What the task requires>
All lines from the first line of the material up to and including the line with "Click the 客户端下载" must be copied exactly, and no others.

▬▬▬▬▬▬▬▬▬▬

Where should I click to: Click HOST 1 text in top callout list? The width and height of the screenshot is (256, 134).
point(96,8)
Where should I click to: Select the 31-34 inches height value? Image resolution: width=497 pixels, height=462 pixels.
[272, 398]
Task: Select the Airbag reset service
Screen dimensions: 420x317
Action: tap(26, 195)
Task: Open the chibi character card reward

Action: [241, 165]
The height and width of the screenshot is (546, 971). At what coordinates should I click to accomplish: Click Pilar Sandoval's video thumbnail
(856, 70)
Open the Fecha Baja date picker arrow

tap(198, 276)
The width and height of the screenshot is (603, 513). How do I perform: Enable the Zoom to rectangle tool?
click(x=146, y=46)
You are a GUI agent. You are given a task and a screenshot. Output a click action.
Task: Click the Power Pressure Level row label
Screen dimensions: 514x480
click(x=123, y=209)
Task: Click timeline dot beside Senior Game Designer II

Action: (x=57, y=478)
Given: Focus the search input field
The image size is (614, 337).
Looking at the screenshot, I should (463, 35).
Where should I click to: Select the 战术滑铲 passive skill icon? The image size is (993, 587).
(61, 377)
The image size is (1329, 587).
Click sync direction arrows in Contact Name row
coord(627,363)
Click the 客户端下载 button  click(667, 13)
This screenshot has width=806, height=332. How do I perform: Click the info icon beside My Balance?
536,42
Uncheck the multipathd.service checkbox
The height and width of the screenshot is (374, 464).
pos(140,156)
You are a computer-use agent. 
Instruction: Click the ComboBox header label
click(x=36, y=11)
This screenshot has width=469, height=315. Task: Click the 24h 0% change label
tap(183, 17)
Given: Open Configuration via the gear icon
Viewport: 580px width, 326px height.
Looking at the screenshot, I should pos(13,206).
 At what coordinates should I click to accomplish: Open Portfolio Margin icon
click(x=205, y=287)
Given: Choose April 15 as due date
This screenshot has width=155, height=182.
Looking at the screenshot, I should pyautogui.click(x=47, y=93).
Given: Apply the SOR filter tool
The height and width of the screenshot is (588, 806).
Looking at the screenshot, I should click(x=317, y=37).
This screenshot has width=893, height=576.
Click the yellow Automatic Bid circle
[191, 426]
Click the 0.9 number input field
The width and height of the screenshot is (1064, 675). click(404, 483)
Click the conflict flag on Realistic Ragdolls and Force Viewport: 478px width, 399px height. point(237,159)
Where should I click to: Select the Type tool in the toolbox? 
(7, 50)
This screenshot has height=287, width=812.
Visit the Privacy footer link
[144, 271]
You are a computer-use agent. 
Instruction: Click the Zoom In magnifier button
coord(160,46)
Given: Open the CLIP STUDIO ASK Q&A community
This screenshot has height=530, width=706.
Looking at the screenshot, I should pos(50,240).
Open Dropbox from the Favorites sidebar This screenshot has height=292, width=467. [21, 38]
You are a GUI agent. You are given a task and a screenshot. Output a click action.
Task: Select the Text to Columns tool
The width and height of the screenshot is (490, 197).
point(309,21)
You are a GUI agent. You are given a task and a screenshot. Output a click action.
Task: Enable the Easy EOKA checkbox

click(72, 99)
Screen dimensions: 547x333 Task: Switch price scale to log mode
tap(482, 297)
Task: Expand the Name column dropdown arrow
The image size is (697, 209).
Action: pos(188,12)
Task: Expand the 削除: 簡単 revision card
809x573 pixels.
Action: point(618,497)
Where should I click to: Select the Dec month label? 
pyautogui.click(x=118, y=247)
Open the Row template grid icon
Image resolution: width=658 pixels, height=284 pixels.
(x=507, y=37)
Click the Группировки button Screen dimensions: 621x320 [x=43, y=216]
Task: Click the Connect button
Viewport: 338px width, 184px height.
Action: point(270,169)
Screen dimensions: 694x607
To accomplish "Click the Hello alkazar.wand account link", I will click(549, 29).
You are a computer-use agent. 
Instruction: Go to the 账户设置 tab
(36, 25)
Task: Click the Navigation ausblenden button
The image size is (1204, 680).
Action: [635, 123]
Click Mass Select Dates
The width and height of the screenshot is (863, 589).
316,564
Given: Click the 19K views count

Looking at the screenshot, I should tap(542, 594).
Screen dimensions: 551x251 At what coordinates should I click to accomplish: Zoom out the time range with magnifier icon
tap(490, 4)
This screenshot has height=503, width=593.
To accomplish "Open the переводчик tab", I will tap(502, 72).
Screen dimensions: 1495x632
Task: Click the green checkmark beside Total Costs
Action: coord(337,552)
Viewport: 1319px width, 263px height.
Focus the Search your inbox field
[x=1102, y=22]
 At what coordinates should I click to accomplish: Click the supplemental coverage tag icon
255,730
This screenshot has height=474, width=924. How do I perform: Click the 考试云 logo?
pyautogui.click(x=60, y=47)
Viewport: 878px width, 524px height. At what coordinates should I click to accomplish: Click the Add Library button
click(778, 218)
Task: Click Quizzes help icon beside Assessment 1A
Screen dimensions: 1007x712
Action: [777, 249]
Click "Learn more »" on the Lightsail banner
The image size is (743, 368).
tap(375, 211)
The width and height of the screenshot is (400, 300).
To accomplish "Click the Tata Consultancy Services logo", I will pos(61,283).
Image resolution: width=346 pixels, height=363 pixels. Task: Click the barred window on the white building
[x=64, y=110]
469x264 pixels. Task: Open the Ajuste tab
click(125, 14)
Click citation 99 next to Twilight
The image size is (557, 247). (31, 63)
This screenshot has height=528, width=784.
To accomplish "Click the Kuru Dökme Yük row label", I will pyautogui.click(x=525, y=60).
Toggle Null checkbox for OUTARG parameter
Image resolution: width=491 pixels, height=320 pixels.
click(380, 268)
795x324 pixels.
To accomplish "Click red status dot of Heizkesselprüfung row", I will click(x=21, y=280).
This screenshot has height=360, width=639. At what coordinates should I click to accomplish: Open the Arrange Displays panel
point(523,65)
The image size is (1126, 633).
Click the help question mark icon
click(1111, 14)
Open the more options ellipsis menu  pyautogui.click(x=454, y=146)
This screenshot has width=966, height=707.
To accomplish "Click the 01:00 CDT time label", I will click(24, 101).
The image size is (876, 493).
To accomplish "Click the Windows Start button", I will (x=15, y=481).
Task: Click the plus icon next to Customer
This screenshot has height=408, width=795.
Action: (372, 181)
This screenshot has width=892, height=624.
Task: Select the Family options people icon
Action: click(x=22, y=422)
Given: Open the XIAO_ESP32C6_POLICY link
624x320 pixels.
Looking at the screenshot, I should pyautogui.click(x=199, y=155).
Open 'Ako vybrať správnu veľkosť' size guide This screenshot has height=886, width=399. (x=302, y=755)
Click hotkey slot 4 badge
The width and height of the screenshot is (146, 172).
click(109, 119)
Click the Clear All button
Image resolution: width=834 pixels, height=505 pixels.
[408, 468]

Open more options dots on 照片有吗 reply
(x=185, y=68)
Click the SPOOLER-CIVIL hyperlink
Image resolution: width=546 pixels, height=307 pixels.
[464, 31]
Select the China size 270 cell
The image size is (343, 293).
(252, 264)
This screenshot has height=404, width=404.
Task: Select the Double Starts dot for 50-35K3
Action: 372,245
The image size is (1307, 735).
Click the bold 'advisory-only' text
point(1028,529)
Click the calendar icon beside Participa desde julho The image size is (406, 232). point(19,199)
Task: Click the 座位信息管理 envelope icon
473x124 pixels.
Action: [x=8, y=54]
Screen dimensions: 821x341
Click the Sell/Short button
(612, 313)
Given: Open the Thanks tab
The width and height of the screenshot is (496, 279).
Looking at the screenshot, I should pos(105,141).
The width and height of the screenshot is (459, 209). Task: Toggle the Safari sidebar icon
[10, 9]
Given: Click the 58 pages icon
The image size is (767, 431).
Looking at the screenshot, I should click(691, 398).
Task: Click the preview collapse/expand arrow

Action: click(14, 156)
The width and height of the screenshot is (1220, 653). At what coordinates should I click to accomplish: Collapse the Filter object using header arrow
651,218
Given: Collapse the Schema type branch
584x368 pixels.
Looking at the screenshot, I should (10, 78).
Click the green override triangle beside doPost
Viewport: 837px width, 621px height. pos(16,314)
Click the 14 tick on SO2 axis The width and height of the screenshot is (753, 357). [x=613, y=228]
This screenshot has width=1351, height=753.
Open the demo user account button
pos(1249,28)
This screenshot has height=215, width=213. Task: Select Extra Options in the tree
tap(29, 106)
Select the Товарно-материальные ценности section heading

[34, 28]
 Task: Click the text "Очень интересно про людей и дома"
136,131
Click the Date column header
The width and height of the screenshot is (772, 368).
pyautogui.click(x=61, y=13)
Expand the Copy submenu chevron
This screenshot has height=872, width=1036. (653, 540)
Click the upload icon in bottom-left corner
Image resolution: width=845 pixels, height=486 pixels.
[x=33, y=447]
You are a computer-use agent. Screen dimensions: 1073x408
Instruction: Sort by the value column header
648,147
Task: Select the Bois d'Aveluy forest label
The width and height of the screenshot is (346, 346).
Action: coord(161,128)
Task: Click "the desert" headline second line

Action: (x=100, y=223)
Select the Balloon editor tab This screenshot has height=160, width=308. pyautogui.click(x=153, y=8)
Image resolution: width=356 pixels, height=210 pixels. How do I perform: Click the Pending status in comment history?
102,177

▬▬▬▬▬▬▬▬▬▬

Solution to the exercise>
Where should I click to: Click HOST 1 text in top callout list? The width and height of the screenshot is (256, 134).
point(96,8)
Where should I click to: Select the 31-34 inches height value? Image resolution: width=497 pixels, height=462 pixels.
[272, 398]
Task: Select the Airbag reset service
Screen dimensions: 420x317
Action: tap(26, 195)
Task: Open the chibi character card reward

Action: [241, 165]
The height and width of the screenshot is (546, 971). At what coordinates should I click to accomplish: Click Pilar Sandoval's video thumbnail
(856, 70)
Open the Fecha Baja date picker arrow

tap(198, 276)
The width and height of the screenshot is (603, 513). How do I perform: Enable the Zoom to rectangle tool?
click(x=146, y=46)
You are a GUI agent. You are given a task and a screenshot. Output a click action.
Task: Click the Power Pressure Level row label
Screen dimensions: 514x480
click(x=123, y=209)
Task: Click timeline dot beside Senior Game Designer II

Action: (x=57, y=478)
Given: Focus the search input field
The image size is (614, 337).
Looking at the screenshot, I should (463, 35).
Where should I click to: Select the 战术滑铲 passive skill icon? The image size is (993, 587).
(61, 377)
The image size is (1329, 587).
Click sync direction arrows in Contact Name row
coord(627,363)
Click the 客户端下载 button  click(667, 13)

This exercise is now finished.